Dans une déclaration faite vendredi, Zelensky a affirmé : « Chaque frappe de ce type démontre plus clairement au monde que c’est Moscou qui prolonge cette guerre. » Il a appelé à des sanctions plus sévères contre l’économie russe, prévenant que seule une pression accrue pourrait contraindre Poutine à négocier sérieusement.
Washington débat des pressions à exercer tandis que Trump privilégie la diplomatie
Marco Rubio, secrétaire d'État de Trump, a défendu la politique de l'administration lors de son audition au Sénat mardi. Il a affirmé que l'Ukraine continuait de recevoir des armes des États-Unis et de leurs alliés, même si l'administration n'avait ni demandé de nouveaux fonds ni puisé dans les stocks existants.
Rubio a également déclaré que l'Union européenne finalisait des sanctions supplémentaires tandis que les États-Unis cherchaient à obtenir davantage de systèmes de missiles Patriot auprès de leurs alliés de l'OTAN.
Interrogé sur une éventuelle manipulation de Trump par Poutine, Rubio a nié ces allégations et a insisté sur le maintien en vigueur de toutes les sanctions imposées par l'administration Biden. Il a expliqué que Trump souhaitait éviter de brandir immédiatement la menace de nouvelles sanctions, espérant ainsi maintenir la Russie dans le dialogue.
Mais ces pourparlers s'enlisent rapidement. Poutine ne s'est pas présenté en personne à la récente session de négociations à Istanbul. Une délégation de bas niveau a été dépêchée à la place pour rencontrer Rubio, envoyé par Trump.
À Washington, Lindsey Graham et Richard Blumenthal ont présenté un nouveau projet de loi cosigné par 81 sénateurs, avertissant que si la Russie refuse de négocier de bonne foi, les États-Unis répondront par des sanctions directes.
Graham a déclaré que le Sénat était prêt à imposer des droits de douane de 500 % à tout pays, y compris la Chine, qui continuerait d'acheter du gaz, du pétrole ou de l'uranium russes. Il a ajouté que Poutine n'avait que quelques jours pour soumettre des conditions de cessez-le-feu. « Si la situation reste inchangée », a affirmé Graham, « la Russie peut s'attendre à une action décisive du Sénat américain. »
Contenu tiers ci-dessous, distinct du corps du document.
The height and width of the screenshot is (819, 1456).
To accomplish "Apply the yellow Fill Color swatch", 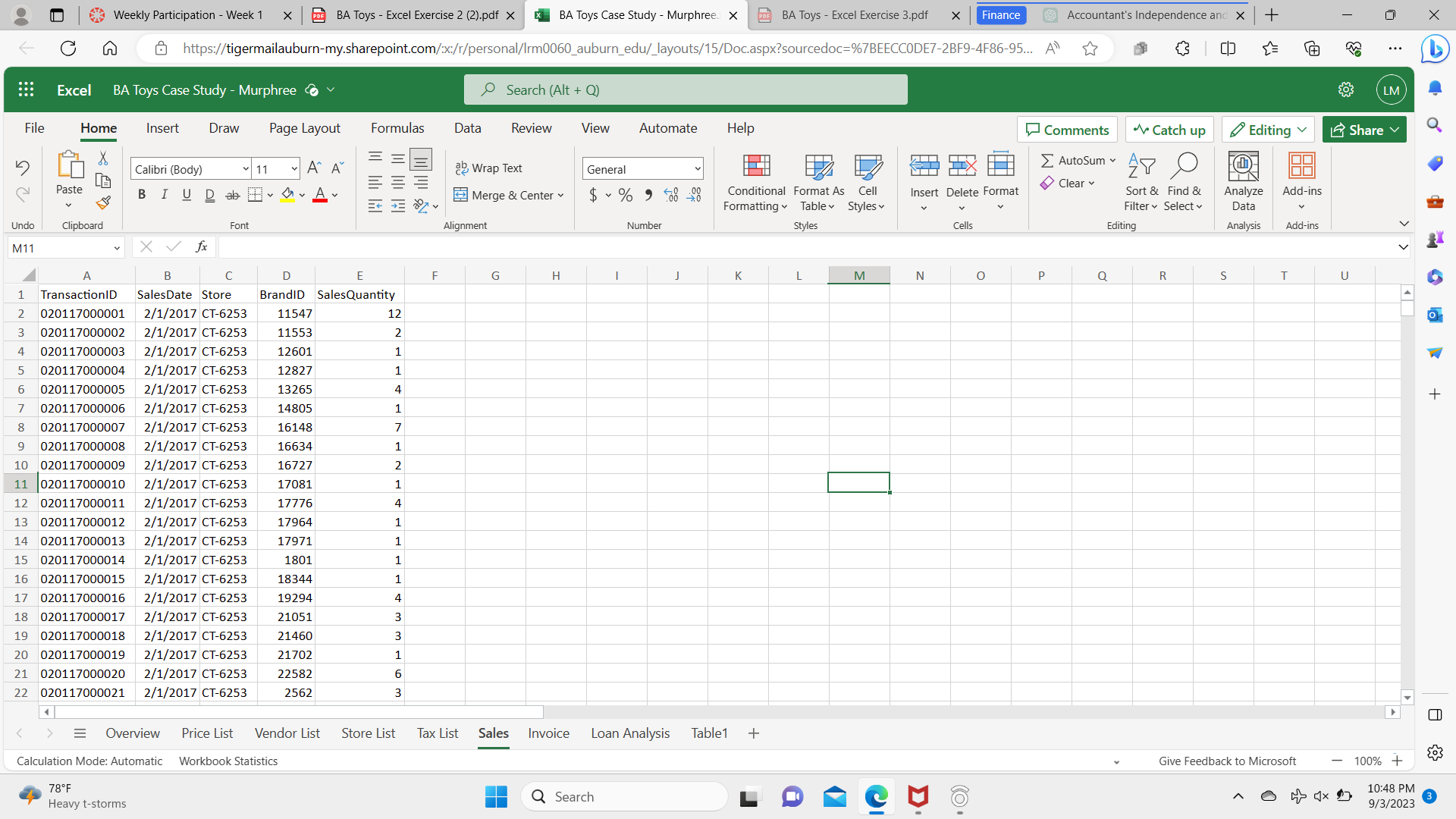I will (x=287, y=196).
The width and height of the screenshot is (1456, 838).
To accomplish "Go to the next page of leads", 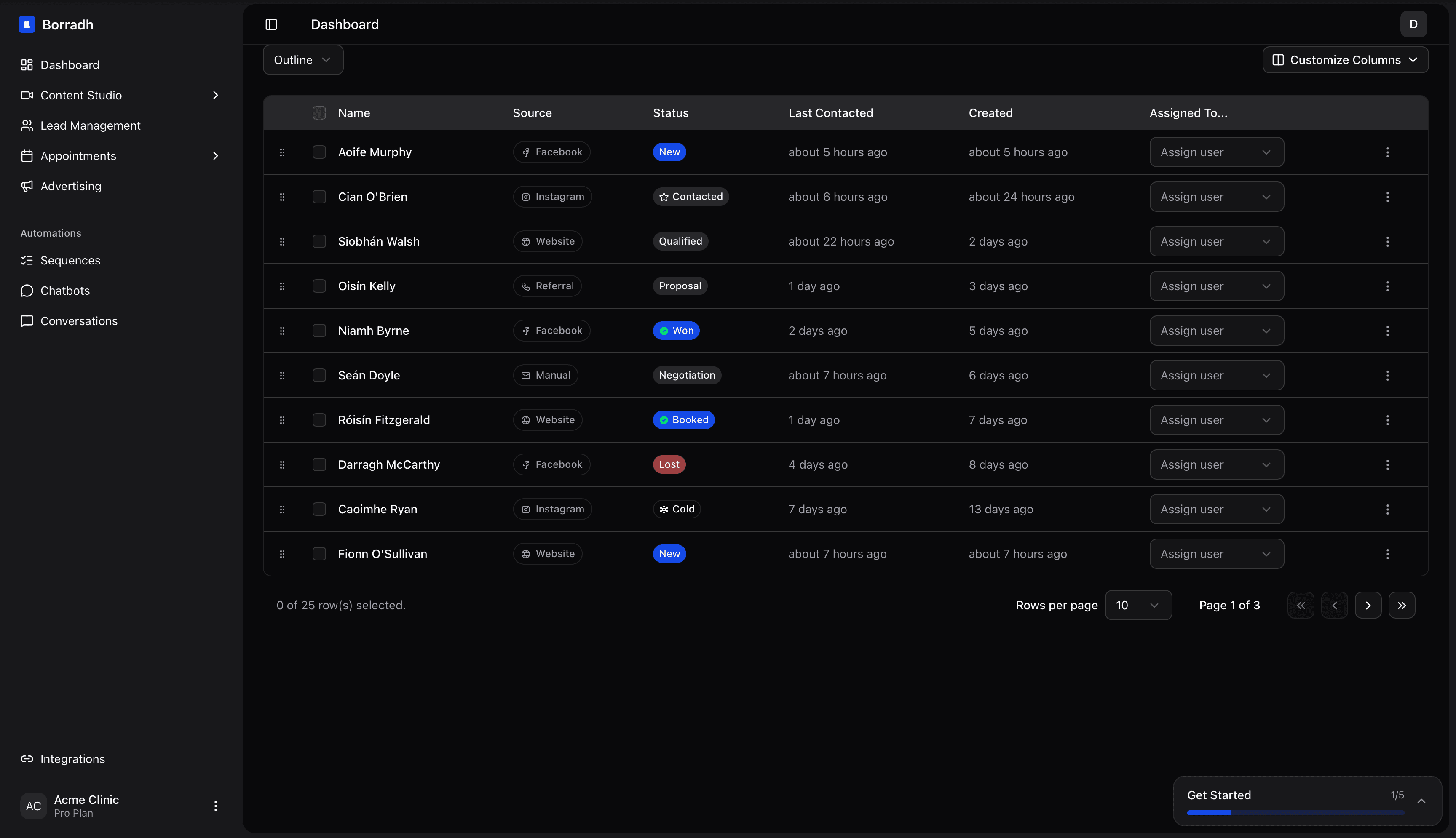I will [x=1368, y=605].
Sergueï Lavrov, ministre russe des Affaires étrangères, a déclaré que les conditions de Moscou dépendraient des causes profondes de la guerre. Il a affirmé que l'Ukraine avait besoin d'un nouveau gouvernement, légitime, avant qu'un véritable accord de paix puisse être conclu. La Russie maintient que l'Ukraine fait partie intégrante de son territoire et qualifie le gouvernement de Zelensky de corrompu et de nazi.